The club was bought by Thai billionaire Vichai Srivaddhanaprabha in 2010 for R844 million.

It is not known whether the owner of King Power, a retailer that enjoys a near-monopoly in Thailand airports, is a gambling man.

But today, his investment six years ago is worth 11 times more.

Just to try to put the entire Leicester City story into perspective, Mahrez, who grew up in the northern Paris suburbs, had this to say when he was signed: “I thought they were a rugby club.”

Ranieri, described by some as “a shrewd Italian, but a man whose best years, at 64, seemed to be behind him”, had quite an average career before this season’s achievement.

He first made his name by taking Cagliari from Serie C1 up to Serie A in successive seasons in the early 1980s.

He led Napoli to qualification for the Uefa Cup, but was fired the next season and moved to Fiorentina in 1993.

Then he moved to Spain in 1997, where he managed Valencia and Atlético Madrid, with whom he won the Copa del Rey and the Uefa Intertoto Cup.

Ranieri was brought to Chelsea in 2000 where the club finished as runners-up in 2004 and reached the Champions League semifinal in the same season.

His nomadic tendencies saw him back in Spain with Valencia before revisiting Italy for spells with Parma, Juventus, Roma and Inter Milan.

From there it was to Monaco, whom he promoted to Ligue 1, where they finished as runners-up in his second season.

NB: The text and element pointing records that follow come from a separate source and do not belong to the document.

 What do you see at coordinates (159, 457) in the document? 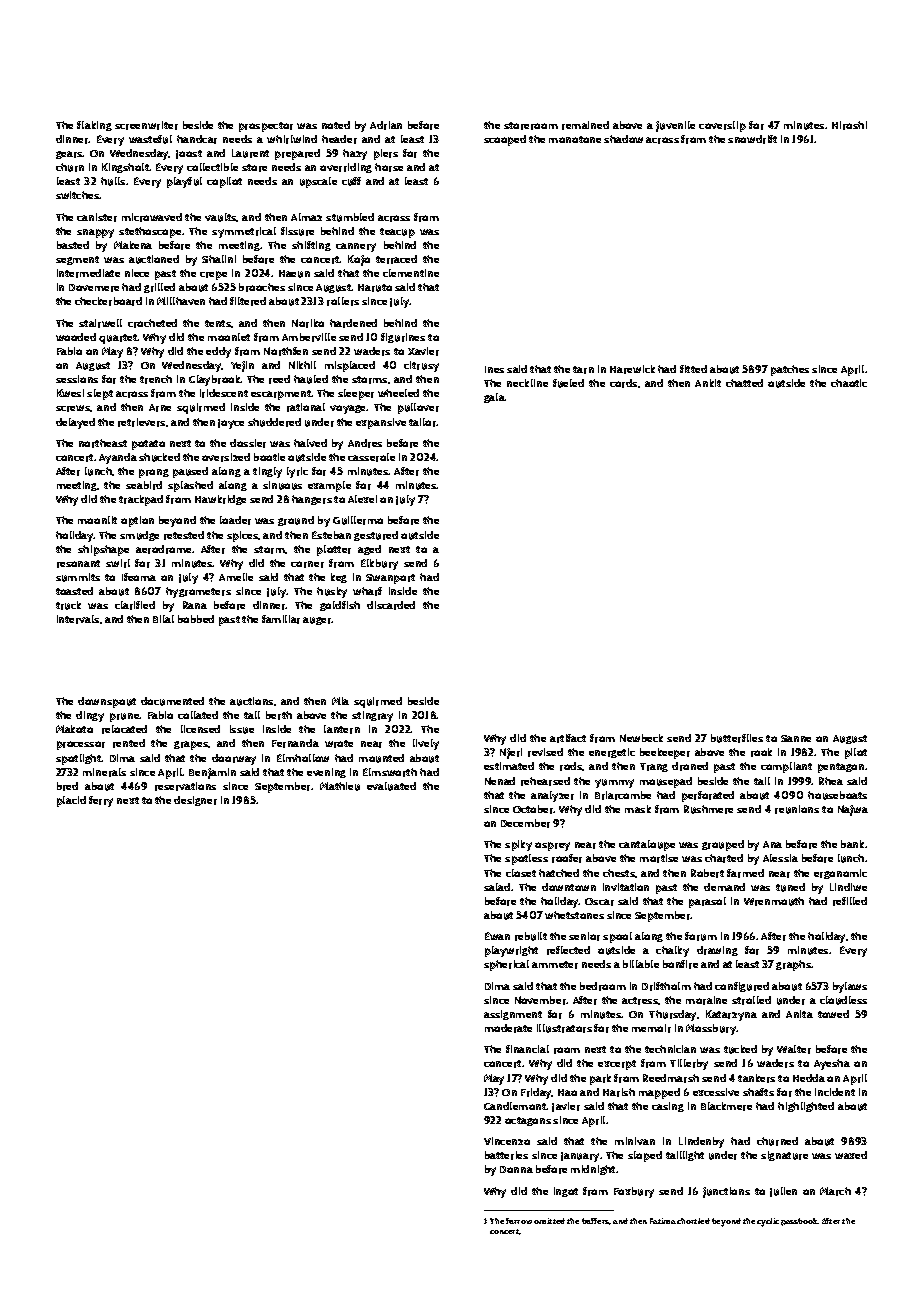
I see `shucked` at bounding box center [159, 457].
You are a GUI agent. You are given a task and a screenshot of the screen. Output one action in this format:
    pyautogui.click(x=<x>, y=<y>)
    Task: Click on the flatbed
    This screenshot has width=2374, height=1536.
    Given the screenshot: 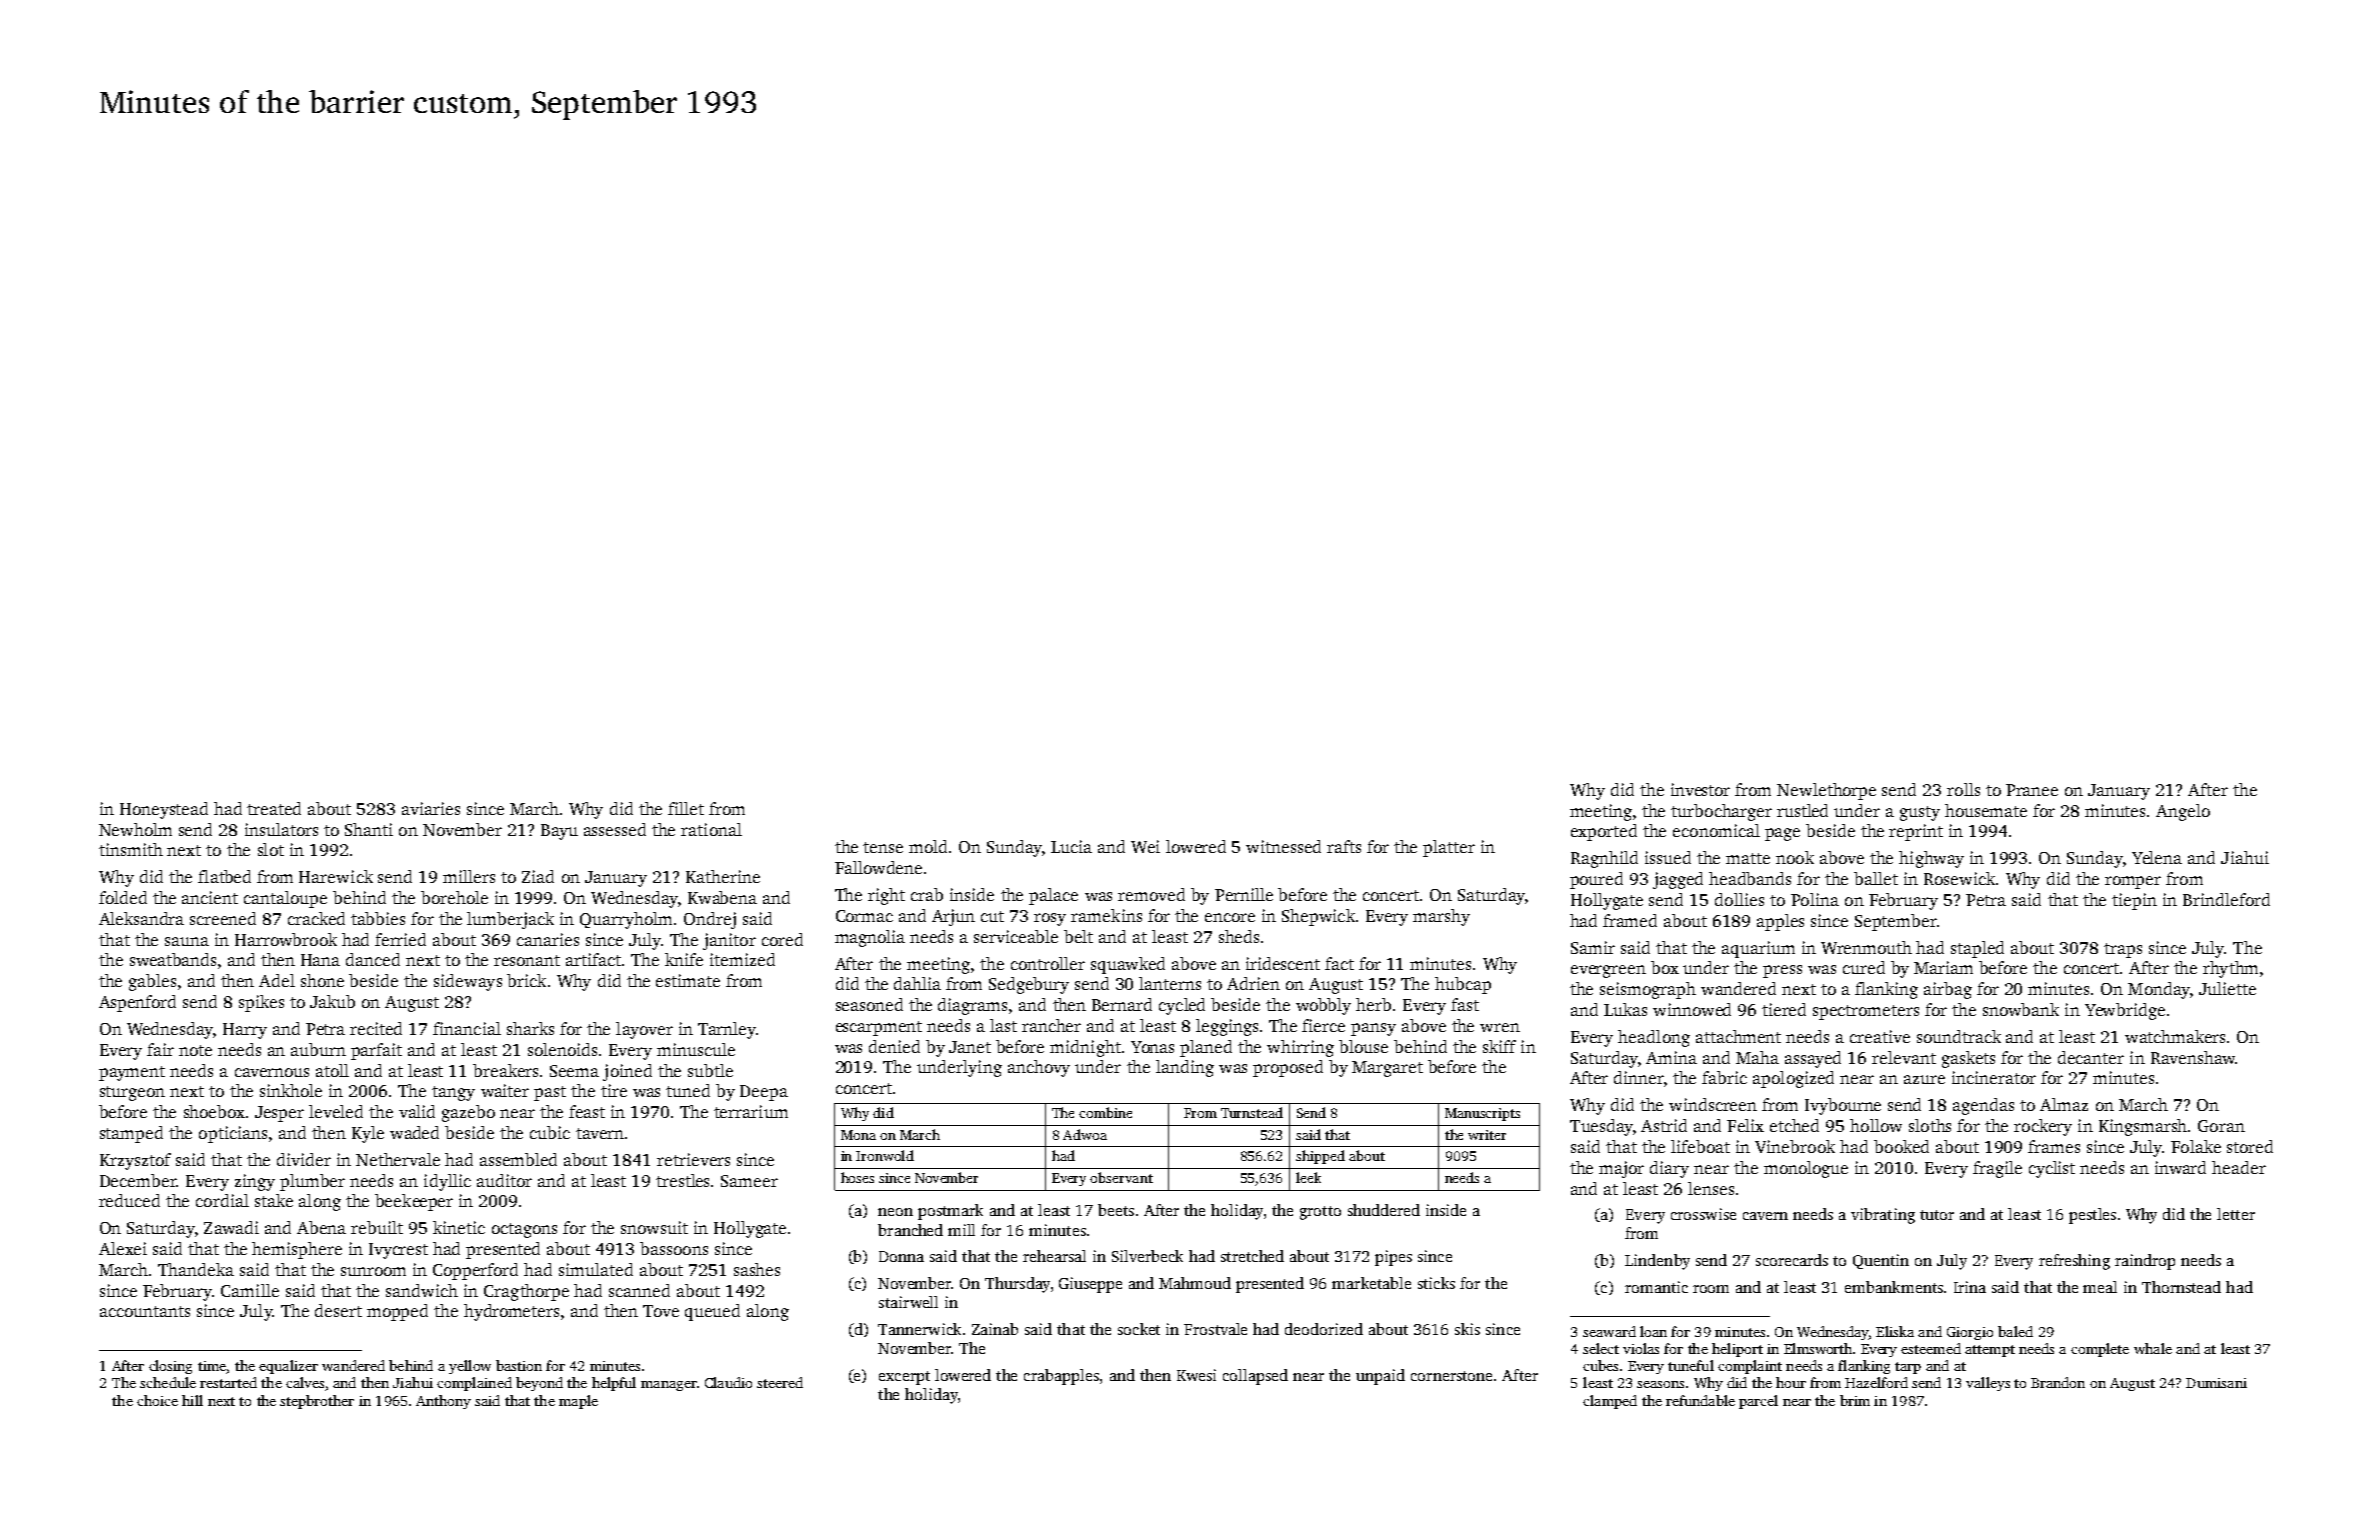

An attempt at international management backfired when he was sacked as the Greek national team coach four months into the job following an embarrassing 1–0 defeat against minnows the Faroe Islands in a Uefa Euro 2016 qualifier.

This must have come as a blessing in disguise as he found himself back in England last July to finish off what he had started with the other “Blues”, Chelsea.

That was the last stop before moving to the Blues.

The Foxes’ win is such a beautiful tale that Fifa president Gianni Infantino has called it “a beautiful story” and a “fairy tale”, while British Prime Minister David Cameron said it was “an extraordinary, thoroughly deserved, Premier League title”.

The odds were so much against Leicester at the start of the season that only 47 people placed a bet with Ladbrokes for Leicester to win the title at 5 000-1.

One of them cashed in early his R1 083 bet and pocketed R1.6 million. Had he stayed the full course, he would have been R5.4 million richer.

Leicester City’s story is indeed an oral narrative centered on magical tests, quests and transformations, as some would describe a fairy tale.